Indie pop, flamencotón, Indie, rock, new pop, electro pop, flamenco pop, flamenco indie, bla bla bla, no tengo un género musical para ubicar sus canciones, lo único cierto que es que estas dos jóvenes tienen algo en común: son enfermas por estar metidas en el estudio de grabación, creando, y experimentando sonidos.

Versionando una canción de Sanz en una cena en Las Vegas fue la primera vez que me llamó la atención la española, y con Eilish, oyéndola con Bury a friend en la radio, pero no pensé que en algún momento las llegaría a conectar. No me voy a poner a analizar “El malquerer” o a hablar de la producción de un álbum grabado en la habitación de una casa por dos hermanos, pero les quiero dar mi impresión por lo que he visto y por los comentarios de otros artistas sobre “la Rosalía” y sobre la adolescente Billie Eilish.

Debi Nova, canta autora, dice “no tengo palabras sobre Rosalía, me da hasta rabia lo buena que es, ja ja ja”. Roberto Andrade, mánager de artistas, dice que “tener a mi artista en el mismo festival con Rosalía ya es todo un honor”, refiriéndose a Yatra en Megaland 2019 y, por el lado de Billie Eilish, “yo había comprado 20 entradas para ir con toda la familia incluido Carlos”, me dijo Claudia Elena Vásquez después de saber que el concierto de Bogotá lo habían cancelado debido a la pandemia.

Y es que las dos artistas estuvieron programadas para presentarse en Colombia en el momento más caliente de sus canciones “Con altura” y “Bad Guy”, shows que debieron suspenderse por fuerza mayor.

Rosalía Vila, con 26 años, y Billie Eilish O’Connell, con 18, no temen romper esquemas ni reglas, tampoco a experimentar con lo impredecible.

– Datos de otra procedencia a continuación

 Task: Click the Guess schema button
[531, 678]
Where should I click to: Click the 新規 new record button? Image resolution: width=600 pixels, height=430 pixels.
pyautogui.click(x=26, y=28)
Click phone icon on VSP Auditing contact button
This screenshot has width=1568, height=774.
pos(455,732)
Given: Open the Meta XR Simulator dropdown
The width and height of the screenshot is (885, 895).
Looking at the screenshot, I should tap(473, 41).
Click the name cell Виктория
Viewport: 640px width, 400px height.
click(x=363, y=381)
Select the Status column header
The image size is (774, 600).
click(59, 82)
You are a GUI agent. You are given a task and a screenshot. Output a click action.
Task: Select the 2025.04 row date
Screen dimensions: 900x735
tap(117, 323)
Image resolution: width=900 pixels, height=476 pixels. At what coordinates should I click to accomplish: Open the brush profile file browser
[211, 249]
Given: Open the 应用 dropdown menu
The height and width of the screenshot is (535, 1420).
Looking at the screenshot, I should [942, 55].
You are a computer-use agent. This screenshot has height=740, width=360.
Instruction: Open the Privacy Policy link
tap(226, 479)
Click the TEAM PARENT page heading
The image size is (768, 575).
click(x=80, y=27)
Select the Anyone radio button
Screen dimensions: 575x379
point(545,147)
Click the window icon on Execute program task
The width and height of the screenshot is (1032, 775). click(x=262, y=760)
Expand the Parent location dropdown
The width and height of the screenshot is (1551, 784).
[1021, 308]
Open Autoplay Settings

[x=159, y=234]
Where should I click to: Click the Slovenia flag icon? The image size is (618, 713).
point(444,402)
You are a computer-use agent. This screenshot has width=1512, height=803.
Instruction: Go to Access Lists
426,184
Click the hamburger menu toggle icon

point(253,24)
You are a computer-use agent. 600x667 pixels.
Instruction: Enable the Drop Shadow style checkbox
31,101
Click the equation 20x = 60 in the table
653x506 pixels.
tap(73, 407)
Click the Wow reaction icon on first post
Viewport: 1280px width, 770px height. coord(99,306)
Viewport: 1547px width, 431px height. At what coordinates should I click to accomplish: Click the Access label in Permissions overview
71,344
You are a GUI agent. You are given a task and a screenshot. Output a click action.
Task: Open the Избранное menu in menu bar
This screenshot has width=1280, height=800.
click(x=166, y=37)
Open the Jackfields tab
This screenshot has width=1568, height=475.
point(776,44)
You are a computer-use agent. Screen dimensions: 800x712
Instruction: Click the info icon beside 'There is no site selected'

Sorprender es lo de ellas y no quedarse en la comodidad de la fórmula ganadora. Hace poco me decía Rosalía que ella sabía que un día tenia que cantar un reguetón y sí que lo hizo, pero no se iba a quedar ahí; después de Con Altura y Yo x ti, lanzó A Pale’ y Dolerme, dos canciones experimentales, la segunda conectada con la situación de la pandemia y recientemente TKN, una especie de trap evolucionado en colaboración de Travis Scott, pero ninguno de estos sencillos son avances de su nuevo álbum, para el cual trabaja sin descanso.

Por su parte, la californiana empezó el año con la canción “No time to die”, banda sonora de la nueva entrega de James Bond, aplazada por el covid-19, y justo el pasado 31 de julio lanzó My Future, una verdadera obra de arte.

Acabo de preguntarle a la propia Rosalía sobre su canción con Billie Eilish y esto me respondió: “nos hemos encontrado varia veces en el estudio para hacer música juntas y espero en el futuro volverlo a hacer, porque la experiencia fue algo que disfruté mucho, componiendo y viendo cómo ella también trabaja, porque para mí compartir con otros músicos a los que admiras le da sentido a lo que hago, y este es el caso, y mi ilusión es terminar la canción que empezamos juntas”, respondió la española para este artículo.

¿Qué creo yo? Que llegó el tiempo del futuro musical que quizás se aceleró por la situación de cuarentena, en la que los jóvenes no están saliendo a discotecas a bailar, no hay conciertos y en la que los artistas, los de antes, los de hoy, los que serán estrellas futuras, están en sus habitaciones componiendo o en sus estudios grabando nuevamente canciones que los conecten emocionalmente con el público que necesita sorpresas para sus oídos, un público que en este momento vuelve a escuchar música y no solo a oír canciones. Todo es pendular, y por eso volvió EL SONIDO DEL FUTURO.